>> BEGIN Document excerpt

Hello there, fellow developers, data scientists, and tech enthusiasts! Today, we are diving into the exciting world of web scraping. Specifically, we'll focus on harnessing the power of the Playwright Python API for our data extraction ventures. Whether you're a beginner dipping your toes into the web scraping scene or an intermediate programmer looking for an efficient tool, you're at the right place. By the end of this comprehensive guide, you'll be adept at web scraping with Playwright, allowing you to effortlessly extract data from even the most dynamic and complex web pages. So, roll up your sleeves, rev up your IDE, and let's get started!
It’s the 5th article from the series “A web scraping tools in practice”.
Web scraping is a process of extracting information from websites. It involves making HTTP requests to the URLs of specific websites, downloading the HTML of the pages, and then parsing that data to extract meaningful information. In the era of data-driven decisions, web scraping has become an essential tool in various fields, from data science and market research to journalism and SEO.
But why should we use Playwright for web scraping?

>> END Document excerpt

> _Set problem_
Please continue the Playwright web scraping guide above, starting right after its last sentence.

>> BEGIN Supplied data

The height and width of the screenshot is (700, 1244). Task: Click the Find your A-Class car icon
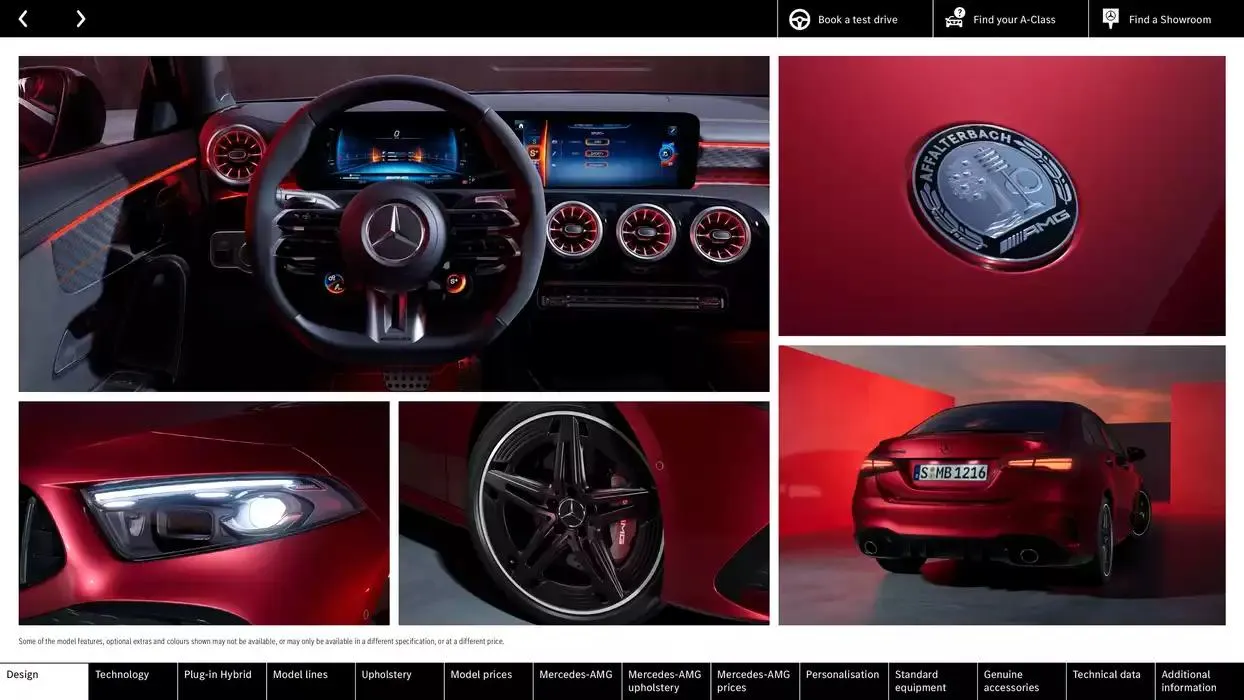(952, 20)
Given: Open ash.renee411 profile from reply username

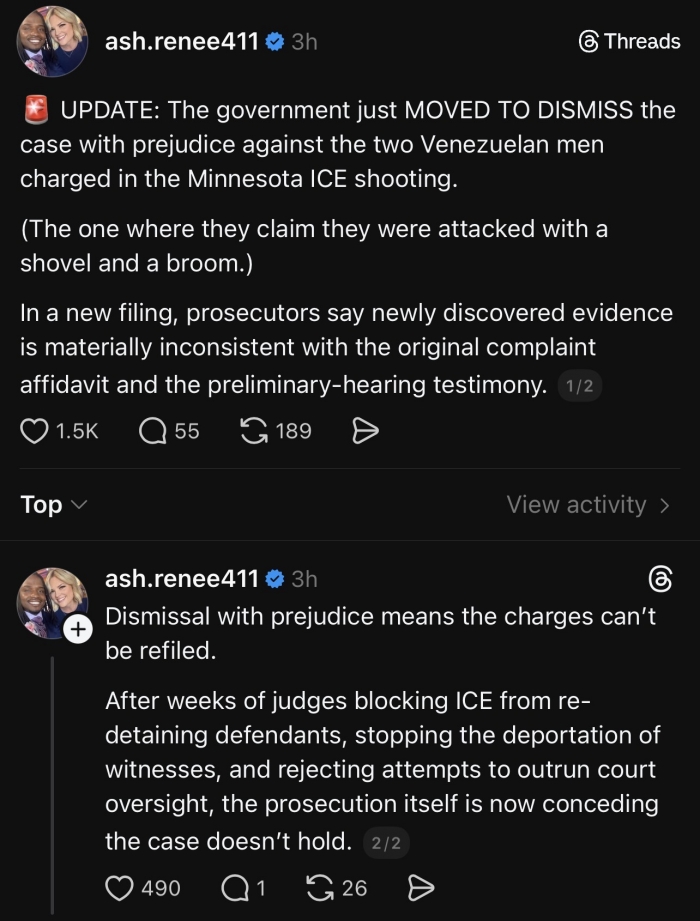Looking at the screenshot, I should click(x=182, y=578).
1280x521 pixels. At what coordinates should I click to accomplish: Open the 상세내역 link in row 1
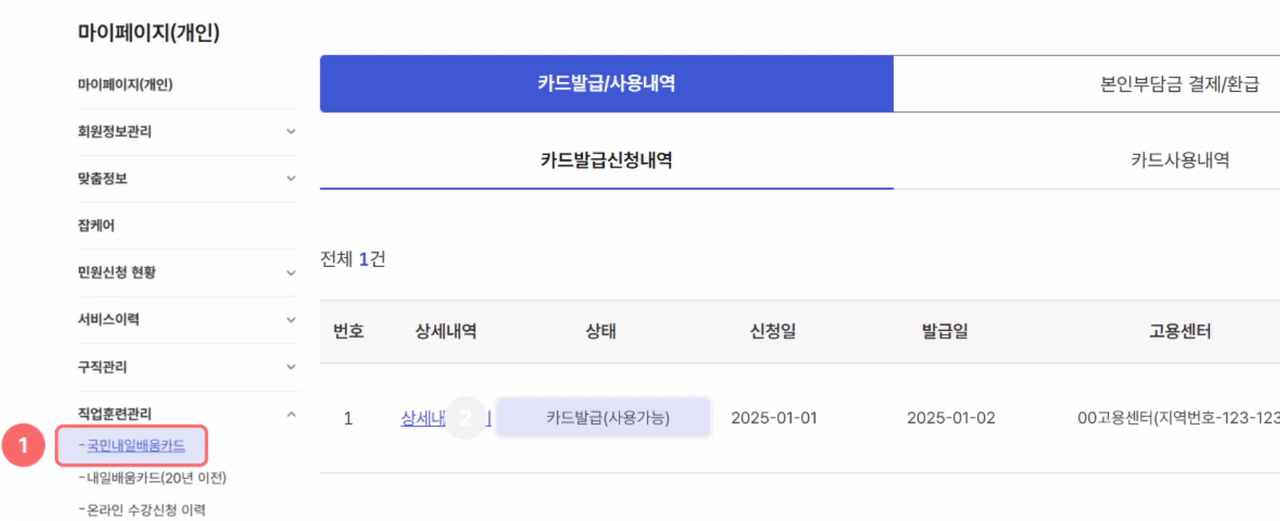pos(422,418)

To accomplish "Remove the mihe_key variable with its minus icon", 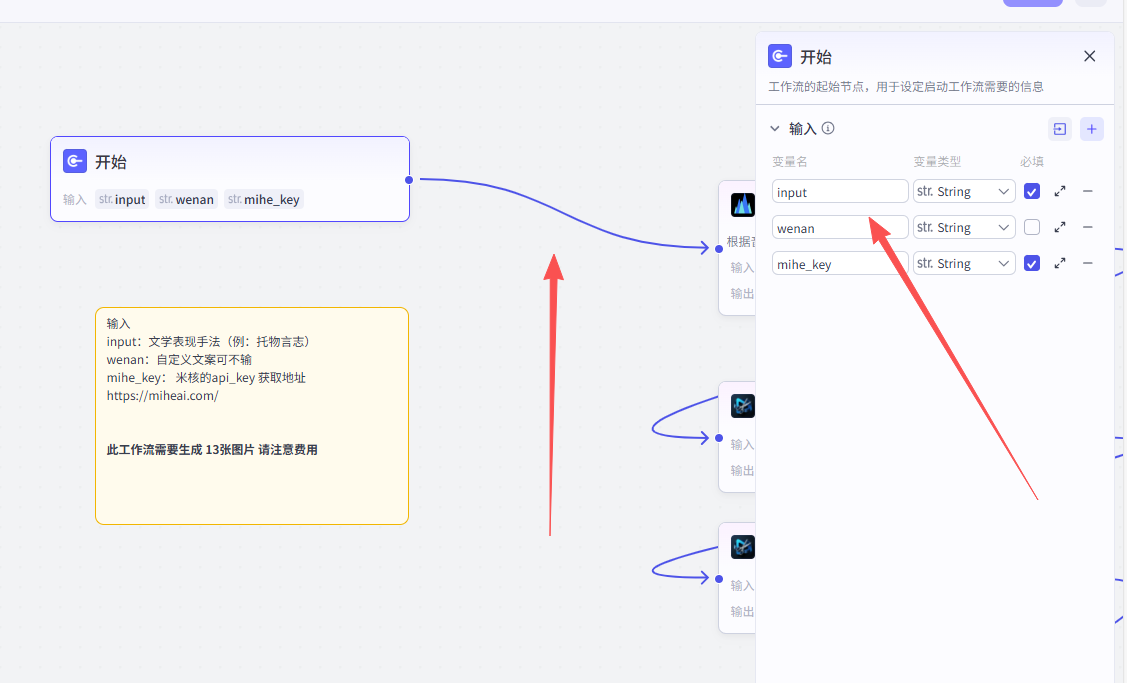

>> END Supplied data

> _Output_
Playwright is an open-source library developed by Microsoft that provides a high-level API to control browsers over the DevTools Protocol. It supports all modern web browsers including Chrome, Firefox, and Safari, and allows you to write scripts in JavaScript, Python, and C#. It also offers automatic waiting which ensures that the UI is in a stable state before the command is executed. This makes it a powerful and reliable tool for web scraping, automating form submissions, UI testing, and more. Playwright's Python API provides an easy-to-use, Pythonic way of harnessing the power of that tool.
Web scraping has been around for a while, and there are several well-known tools available, including Selenium, Scrapy, Beautiful Soup, and Puppeteer. So how does Playwright fit in, and why should you consider using it?
Selenium is a popular tool for automating browsers. While it's robust and flexible, it has its drawbacks. It's slower compared to Playwright and Puppeteer because it doesn't communicate directly with the browsers but rather through a WebDriver.
Scrapy and Beautiful Soup are powerful Python libraries used for web scraping. However, they struggle with modern, dynamic websites that heavily rely on JavaScript for loading and displaying data.
Puppeteer is another popular tool for browser automation and web scraping developed by the Chrome team. It's similar to Playwright, and they share many functionalities. However, Playwright supports more browsers, has a better handling of waiting mechanisms, and offers a more Pythonic API for Python developers.
So, if you're dealing with JavaScript-heavy websites and want a fast, reliable, and flexible tool for web scraping, Playwright is a fantastic choice.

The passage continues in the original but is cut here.